Trafił do izby wytrzeźwień
Wezwany na miejsce prokurator zdecydował o umieszczeniu 39-latka, dopóki nie wytrzeźwieje, w policyjnej izbie zatrzymań. Sprawą zajmują się Prokuratura Rejonowa Radom-Zachód i Centralne Biuro Śledcze Policji.
Rzecznik prasowy Komendanta Centralnego Biura Śledczego Policji podkom. Krzysztof Wrześniowski poinformował, iż w związku ze zdarzeniem wszczęte zostały wewnętrzne procedury kontrolne.
— Czekamy na ustalenia prokuratury. Od nich będzie zależało, jak dalej potoczy się nasze postępowanie. Na pewno zostanie na początku wszczęte postępowanie wyjaśniające, które prawdopodobnie przerodzi się w postępowanie dyscyplinarne — powiedział podkom. Wrześniowski.

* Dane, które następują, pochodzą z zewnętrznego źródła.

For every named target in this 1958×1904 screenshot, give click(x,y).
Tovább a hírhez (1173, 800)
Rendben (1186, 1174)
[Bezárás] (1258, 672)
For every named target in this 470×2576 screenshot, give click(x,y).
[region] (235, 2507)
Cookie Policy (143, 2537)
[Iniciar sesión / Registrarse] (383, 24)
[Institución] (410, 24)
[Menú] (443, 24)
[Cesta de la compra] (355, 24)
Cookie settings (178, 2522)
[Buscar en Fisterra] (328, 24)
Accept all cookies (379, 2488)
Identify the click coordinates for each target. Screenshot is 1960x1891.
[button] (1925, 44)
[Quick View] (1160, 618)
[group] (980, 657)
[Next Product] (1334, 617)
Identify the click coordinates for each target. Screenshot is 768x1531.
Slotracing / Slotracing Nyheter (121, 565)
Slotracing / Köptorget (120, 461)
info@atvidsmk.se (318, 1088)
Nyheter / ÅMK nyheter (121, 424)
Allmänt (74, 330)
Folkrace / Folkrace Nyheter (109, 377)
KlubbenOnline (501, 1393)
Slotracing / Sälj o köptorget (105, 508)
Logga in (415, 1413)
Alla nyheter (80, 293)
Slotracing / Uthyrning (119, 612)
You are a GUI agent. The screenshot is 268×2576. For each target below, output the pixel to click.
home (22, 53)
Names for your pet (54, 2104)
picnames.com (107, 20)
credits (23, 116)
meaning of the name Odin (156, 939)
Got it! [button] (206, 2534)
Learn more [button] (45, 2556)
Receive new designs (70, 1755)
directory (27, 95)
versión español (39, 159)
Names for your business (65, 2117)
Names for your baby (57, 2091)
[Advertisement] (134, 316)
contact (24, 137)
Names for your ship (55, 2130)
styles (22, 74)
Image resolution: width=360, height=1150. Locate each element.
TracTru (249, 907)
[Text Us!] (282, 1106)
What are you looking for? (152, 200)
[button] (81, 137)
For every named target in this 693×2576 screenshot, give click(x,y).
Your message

Ustawa o policji przewiduje szereg kar dyscyplinarnych. Należą do nich: upomnienie, nagana, ostrzeżenie o niepełnej przydatności do służby na zajmowanym stanowisku, wyznaczenie na niższe stanowisko służbowe, obniżenie stopnia, ostrzeżenie o niepełnej przydatności do służby i wydalenie ze służby.